Cuba has been lauded around the world for the strong medical force it dispatched to West Africa.

“As far as I know, and as far as the World Health Organization has said, [the Cuban medical team] is the single largest contingent from any country [in West Africa],” says journalist Gail Reed. “They are hands-on patient care people. They’re not hanging back and looking at overall plans — they’re actually at patients’ bedsides.”

Reed is an American journalist based in Cuba and the founder of a US non-profit named Medical Education Cooperation with Cuba. She says these Cuban medical professionals, mostly doctors and nurses, are serving in West Africa of their own volition.

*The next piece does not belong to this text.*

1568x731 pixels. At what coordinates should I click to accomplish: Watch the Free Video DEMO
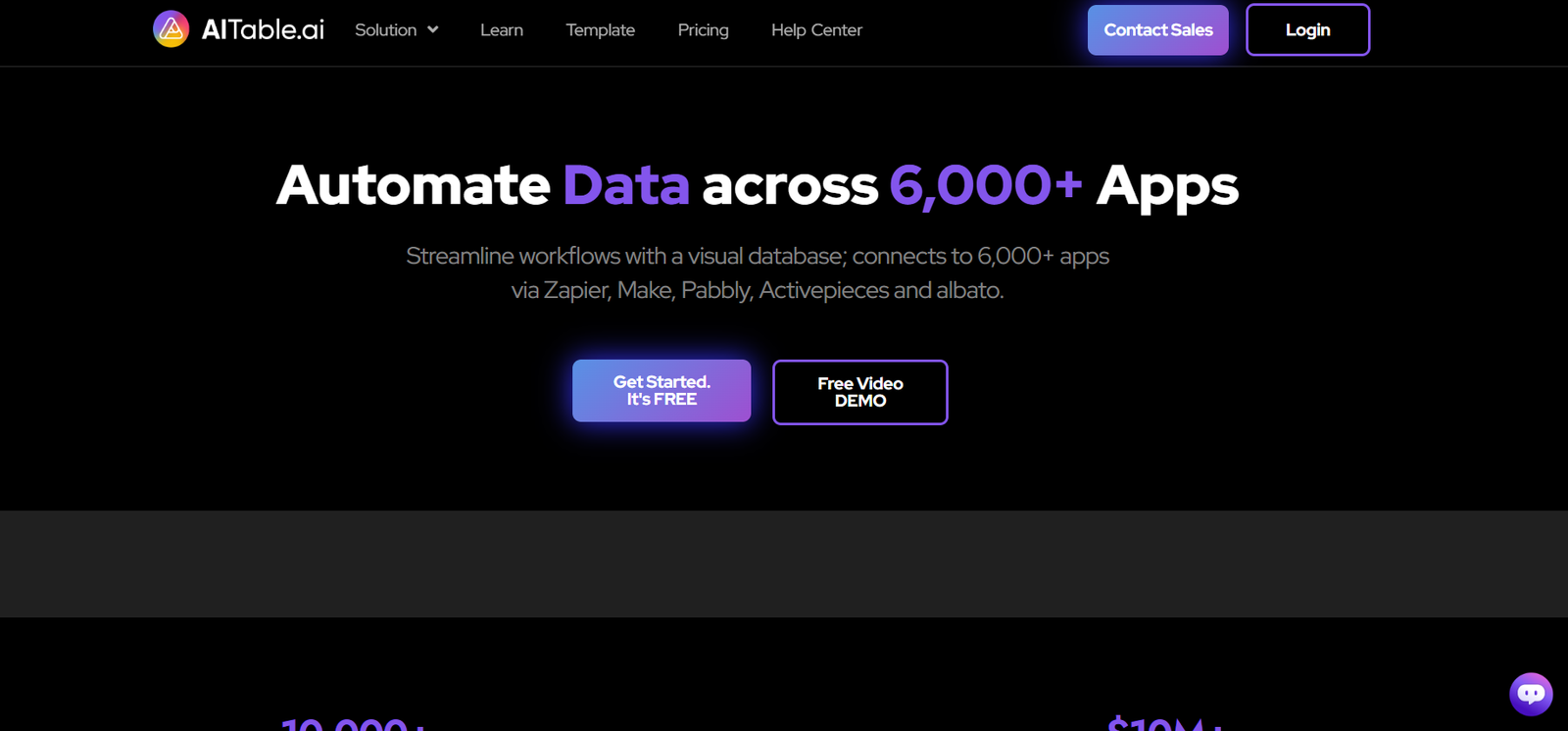point(859,392)
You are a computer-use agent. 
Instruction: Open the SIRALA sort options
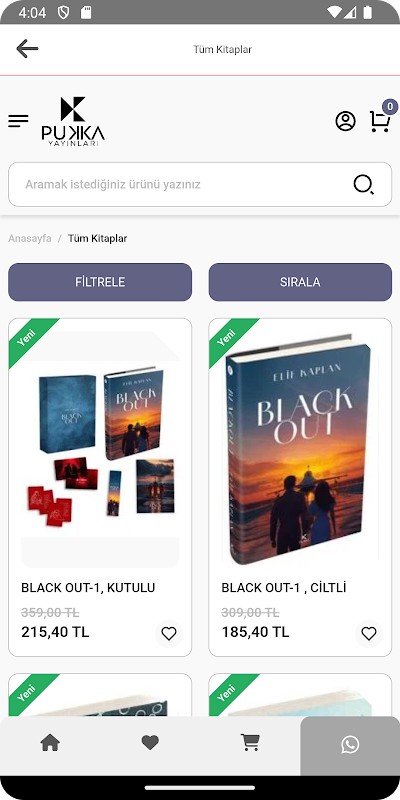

“They’re all volunteers, there’s no doubt about it,” Reed says. “They’ve been on these kinds of missions before. And in fact, of the many thousands of volunteers that have actually signed up, the Cuban Health Ministry has only chosen the most experienced with both disaster and epidemic experience.”

Reed notes that there’s a cultural history of medical professionals “giving back” in Cuba. “Their first disaster response team left for Chile after an earthquake in 1960, when Cuba only had 3,000 doctors,” she points out. “Now it has over 80,000. But all through the years, ‘giving back’ has been part of the culture. Right now, for example, there are 50,000 Cuban health professionals in 66 different countries."

Reed says that's part of the basic understanding of the medical profession in Cuba. "It’s something that most professionals are very clear on when they sign up to be a doctor or nurse in Cuba," she says. "The basic principle is ‘I will go where I’m most needed.’”

The Cuban medical professionals dispatched to West Africa will soon be joined by some 3,200 American servicemembers. Reed says she hopes that these two groups can effectively work together, despite their country’s political differences.

“I remember back in 1998 when Hurricane Mitch had almost devastated most of Central America,” she says. “And some Cuban doctors were stranded on a little piece of beach. Well, there was a US Army helicopter that flew down, and the pilot said, ‘I was sent to find some doctors here.’ And the Cubans said, ‘We’re Cubans.’ And the US pilot said ‘But you’re doctors, right?’ And they said ‘Yes.’ And the pilot said ‘Hop on.’”

“I’d like to see that be policy,” she says.